Exercise objective: For this exercise, reproduce only the lines from the one holding "Instruction: Click the" through the final line of the data below, exactly, and omit pictures.

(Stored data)
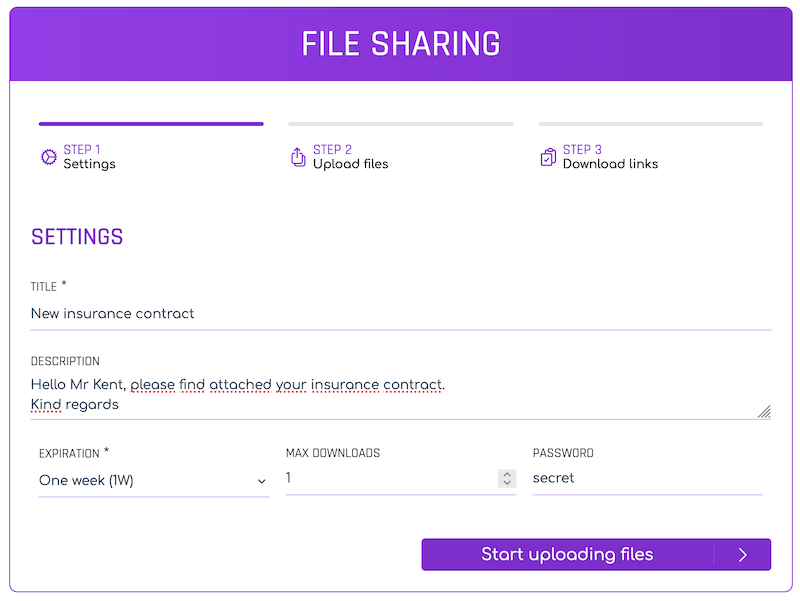
Task: Go to Step 1 Settings tab
Action: pos(89,157)
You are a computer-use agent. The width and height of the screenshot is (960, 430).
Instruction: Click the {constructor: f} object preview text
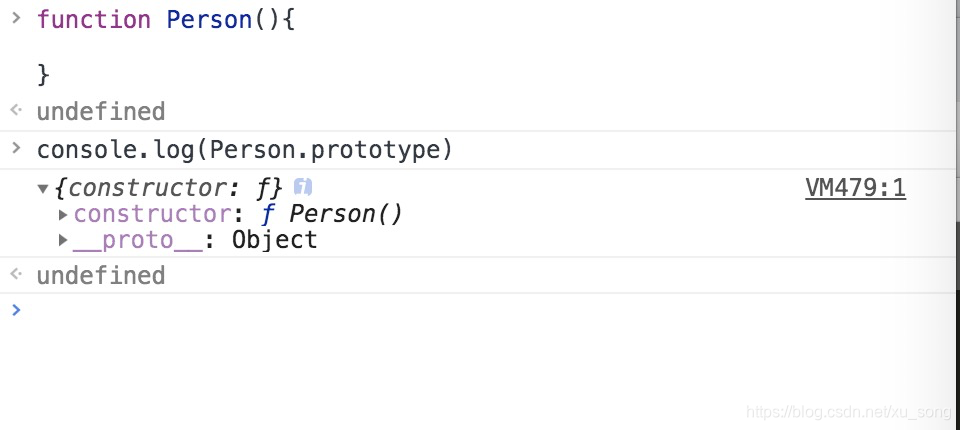click(168, 189)
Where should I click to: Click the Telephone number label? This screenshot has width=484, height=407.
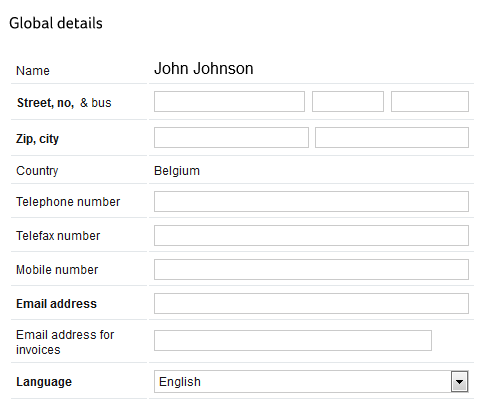(68, 202)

Written solution:
Instruction: Click the {constructor: f} object preview text
click(168, 189)
Where should I click to: Click the Telephone number label? This screenshot has width=484, height=407.
(68, 202)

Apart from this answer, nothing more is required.